NEWARK – Growing up in Elizabeth was tough for Analilia Mejia, the current director of New Jersey Working Families Alliance (NJWFA). That is, until her mother got a job affiliated with a union. That job, according to Mejia, changed everything for her family and is an everyday inspiration to keep pushing legislation in N.J. that helps families like her own.
Mejia’s parents are immigrants, her mother from Colombia and her father from the Dominican Republic. After settling in New Jersey, her father made sewing machines while her mother sewed in sweatshop conditions. After an incident left her father with a broken back—he recovered after surgery—and made her mother the sole breadwinner in the family, the situation got so dire that Mejia and her sister were temporarily sent to live in a “shanty town” in Venezuela with their grandmother. They were only around three-years-old and five-years-old at the time, according to Mejia.
“It always trips me out that my parent’s economic situation making poverty-level wages in New Jersey was such that it made more sense for [my mother] to send her two baby daughters to live in a shanty town with her mother than to live in Elizabeth, New Jersey,” Mejia said. “We have these pictures of when we came back and my mom’s incredible joy.”
According to Mejia, everything turned around for the family when her mother got a new job in New York working at a factory that had the Ladies’ Garment Workers’ Union.
“We went from food instability and poverty to a little bit more economic security,” Mejia said. “For me, that was just such a game changer for our family.
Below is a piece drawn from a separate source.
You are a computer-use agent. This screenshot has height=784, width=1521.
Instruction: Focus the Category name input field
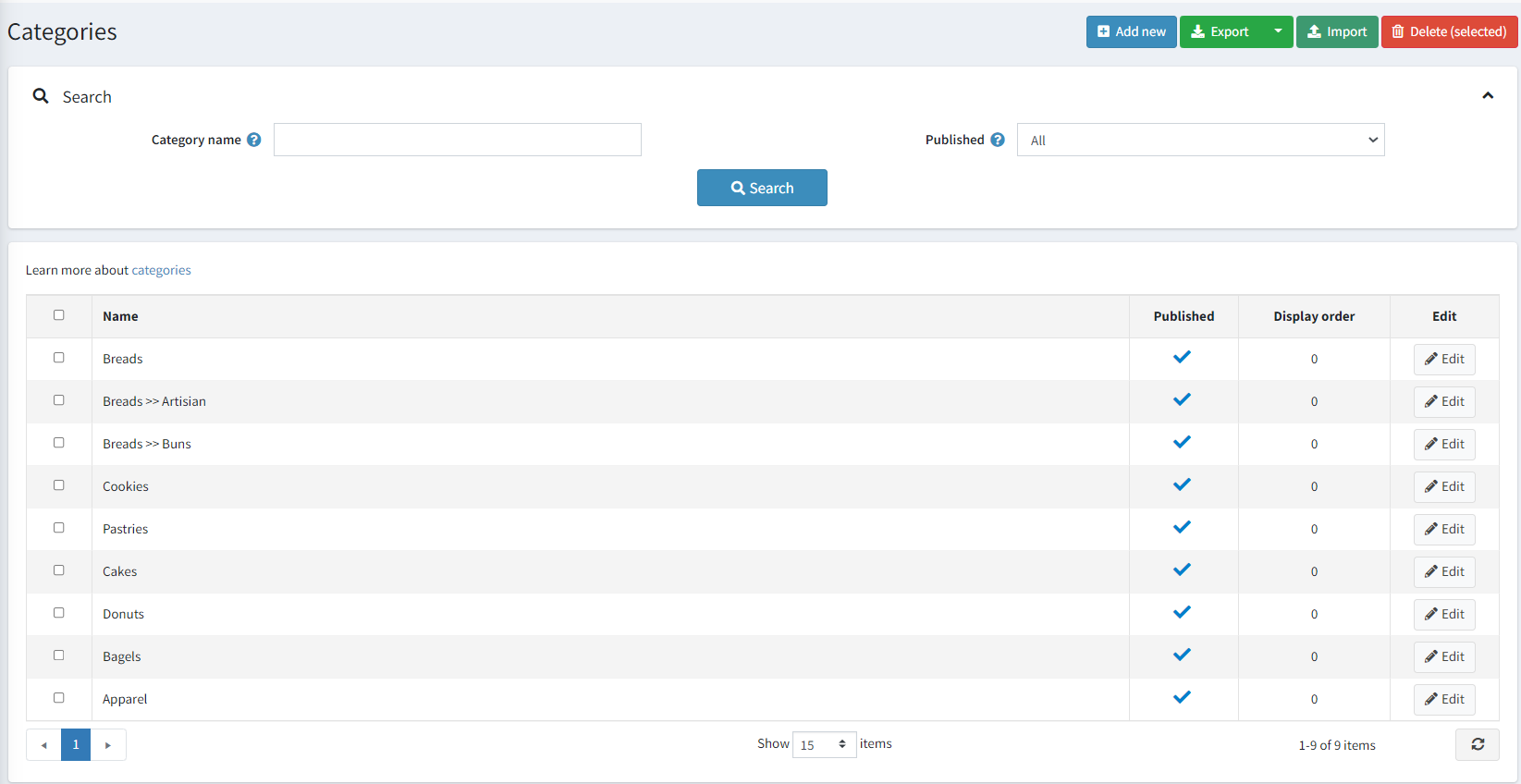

I was aware from that moment on that good jobs raise families. Fair wages raise families.”
Mejia’s personal experiences have driven her career choice. Now with NJWFA she fights for families all over the state to be given the same opportunities she had.
“It just blows my mind when anyone argues that raising wages isn’t good for families and isn’t good for the economy,” she said. “I remember going to the grocery store and my mom making a game of who could find the cheapest can of corn. When we became more economically secure we went to the grocery store more often, we went to the movies, we spent money.”
New Jersey Working Families was founded eight years ago as a grassroots political organization dedicated to improving workers rights and conditions in the state and educating the pubic about the issues. Mejia has been the director for two. The group is currently pushing for issues like earned sick days for all workers, an increased minimum wage and increased voting rights via the much-debated Democracy Act.
Over the past few years, the group has been able to work with municipalities throughout the state to grant workers earned sick days at the municipal level. They hope to eventually expand those rights statewide.
“We want a strong statewide bill that is passed by the senate and the assembly and is signed by the governor,” Mejia said. “When we look at New Jersey right now, our governor has been clear that he is not going to sign an earned sick day bill. But we don’t let his obstinacy deter us. We figure out ways to continue to push programs that cover workers and build towards that. I firmly believe that it is not an if, it’s when on this issue.”
Those efforts seem to be paying off. In April, the group went to the White House and met with President Barack Obama. Mejia was named a national “Champion of Change” due to her work on sick leave legislation. Currently, nine municipalities including Newark and Jersey City, allow even part-time employees to earn sick leave based on number of days worked. Those laws are a direct result of NJWF working at the municipal level to “set a bar” for sick leave legislation to make inroads statewide.
Mejia’s time with NJWF is just the most recent step in her journey to bring rights to workers. Before joining the team there she was the political director for the local SEIU 32BJ union. Before that she was working for the New Jersey Immigration Policy Network. Right after her graduation from Rutgers University with a Masters in public policy, Mejia went to live in Chicago where she got her first job as a union organizer working with grocery store workers.
According to Mejia, the work of Working Families is only just beginning.
“Will we get everything we want for our vision of New Jersey? No, not in my lifetime, I know,” Mejia said. “But I feel good that in the last two years and in the eight years our organization has existed we have pushed New Jersey forward for working families. I think that is evident.”
Groups like Working Families strive to create change through legislative efforts that Mejia termed “almost like a chess game.”
“You have to anticipate if we do this, then we are essentially setting up for that,” she said. “As an organizer and an activist it is very helpful to be able to map out and plan programs.”
Part of that chess game often revolves around endorsing and campaigning for candidates that most exemplify the values the group is aiming for in the future. When asked about a recent campaign she felt a strong connection to, Mejia said the 2014 election of Newark Mayor Ras Baraka.
“My favorite thing to do is to plug into a campaign that I believe in,” Mejia said. “My favorite thing to do was to spend every Saturday helping coordinate canvas efforts for Baraka. I love campaigns, I love elections, I love talking to voters and knocking on doors.”
And for Mejia, the fight for families in New Jersey—though it doesn’t seem to be ending any time soon—is a more than worthy cause.
“The bravest and boldest people I know are my parents,” she said. “If my efforts have the ability to change things so that kids don’t have to grow up like I did when I was little and make their reality more like the reality that my family ended up having when my mom had this more fair and just wage, then I have done my job.”